I don't like cooking, or baking. I do it simply because we have to eat. I don't try new things and if it the recipe calls for more than five ingredient or I have to buy specific stuff for that recipe, I'll never make it. I would rather poke my eyes out than make bread or cookies or can or try new things in the kitchen.
I'm not very organized when it comes to household things. I don't decorate, mainly because it doesn't really interest me and I don't really care and I'm always just waiting till we move out of this house to do anything really nice and permanent. Or at least that's what I tell myself.
I can clean. And I do clean. Because I don't want to live in filth. Though I do not it enjoy it even a tiny bit.
The only thing I like about "homemaking" is the being home with the kids part. Getting to see them through every phase of their little lives and be there for the fun and the bad and the hard and the gross and the sweetness.

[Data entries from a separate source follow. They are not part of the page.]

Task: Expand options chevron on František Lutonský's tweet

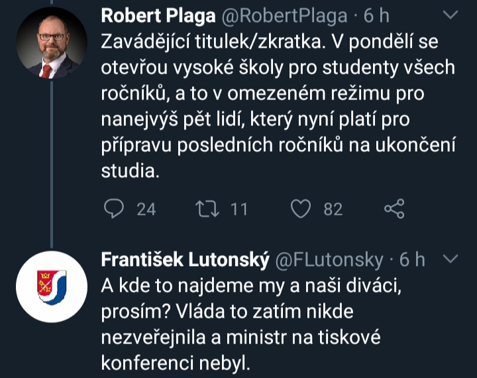Action: (x=451, y=259)
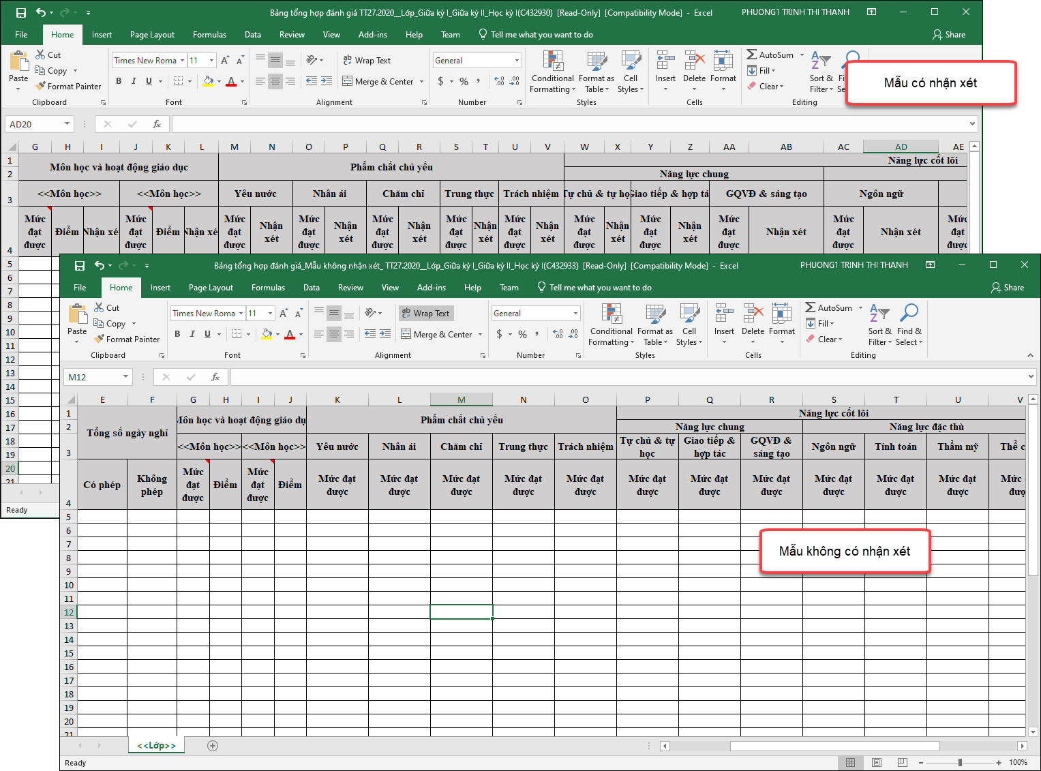
Task: Switch to the Page Layout tab in the upper window
Action: coord(152,35)
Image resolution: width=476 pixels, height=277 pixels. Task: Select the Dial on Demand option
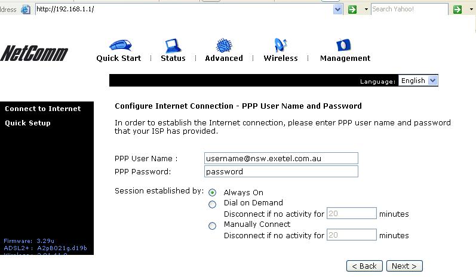coord(213,204)
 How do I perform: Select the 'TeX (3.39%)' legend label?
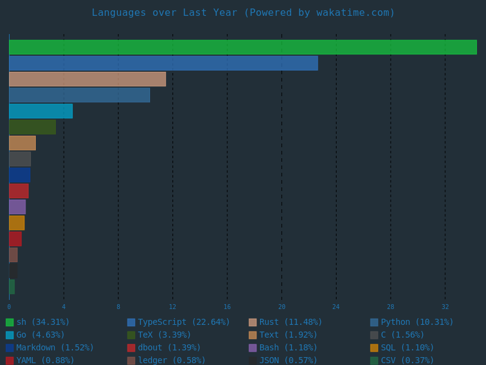tap(164, 335)

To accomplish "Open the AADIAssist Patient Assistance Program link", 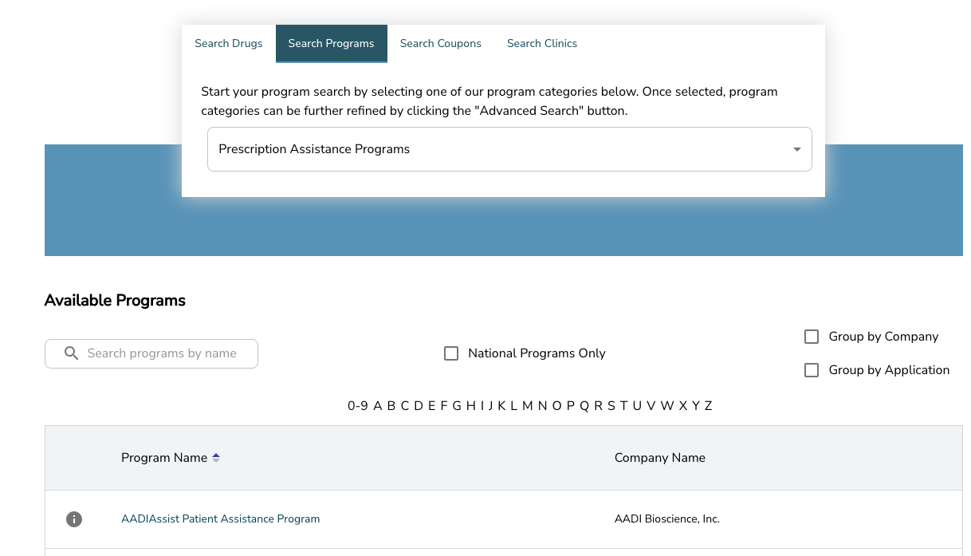I will coord(221,519).
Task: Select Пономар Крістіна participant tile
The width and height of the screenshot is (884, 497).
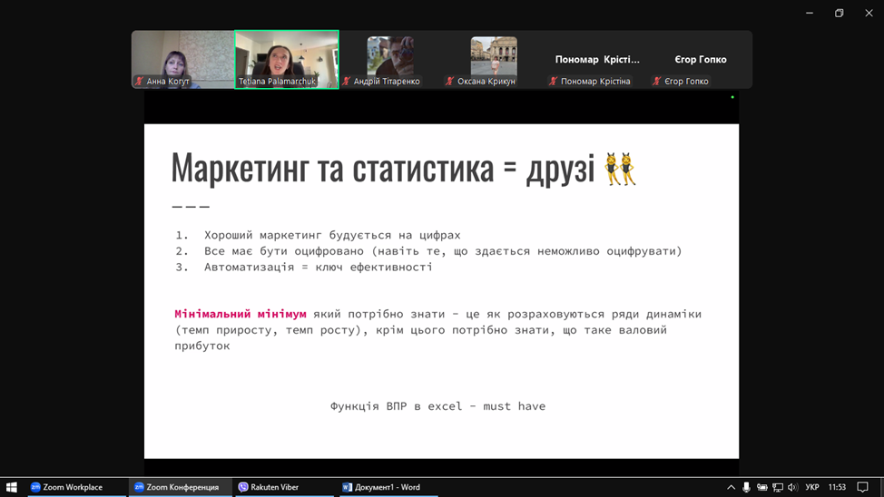Action: (x=597, y=60)
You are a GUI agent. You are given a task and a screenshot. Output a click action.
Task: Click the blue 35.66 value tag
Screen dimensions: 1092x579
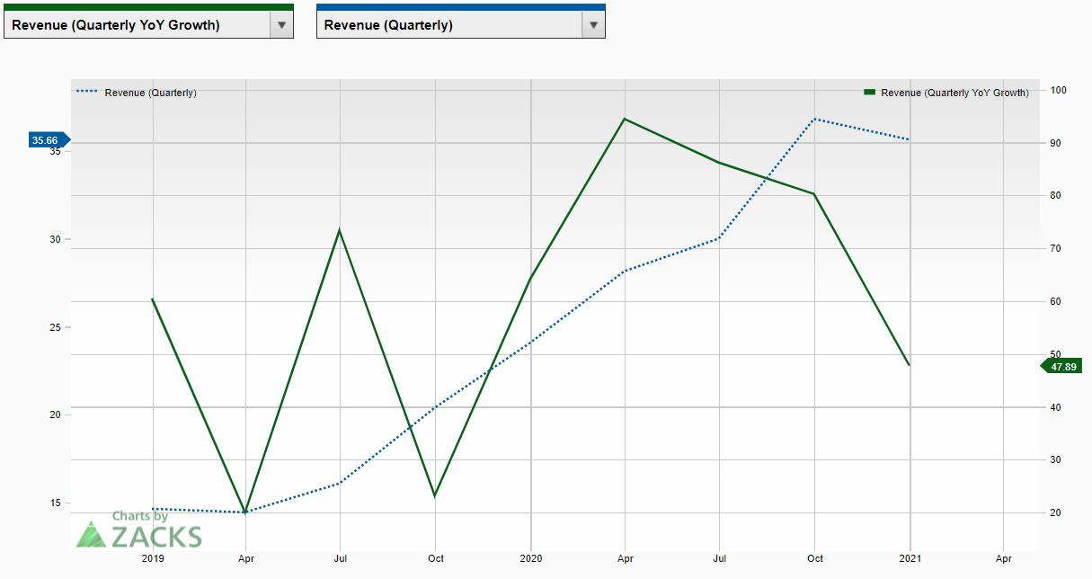pos(47,140)
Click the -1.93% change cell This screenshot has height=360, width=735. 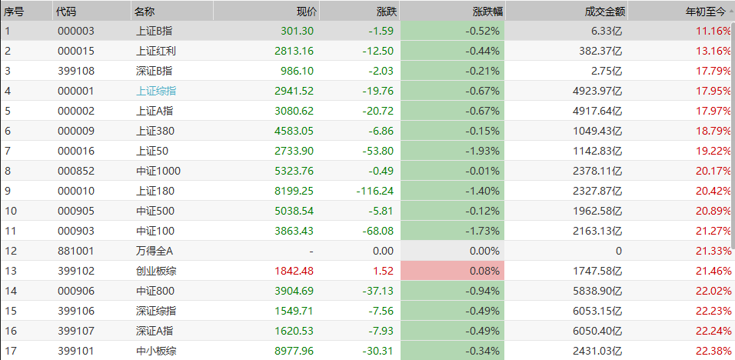click(x=453, y=151)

Oh and also I like the whole not having to be somewhere every day part. Of course :)
The kids let me take these pictures of them the other day when they are being crazy in the living room and I didn't want to put away clothes (shocker) or start dinner and was distracting myself from those chores.
Also they've all been sick on and off throughout the last three weeks, it seems. Like fevers and puking and diarrhea and then fever and puking all over again, taking turns and cycling back through it all, over and over again. So that's been a pleasant treat.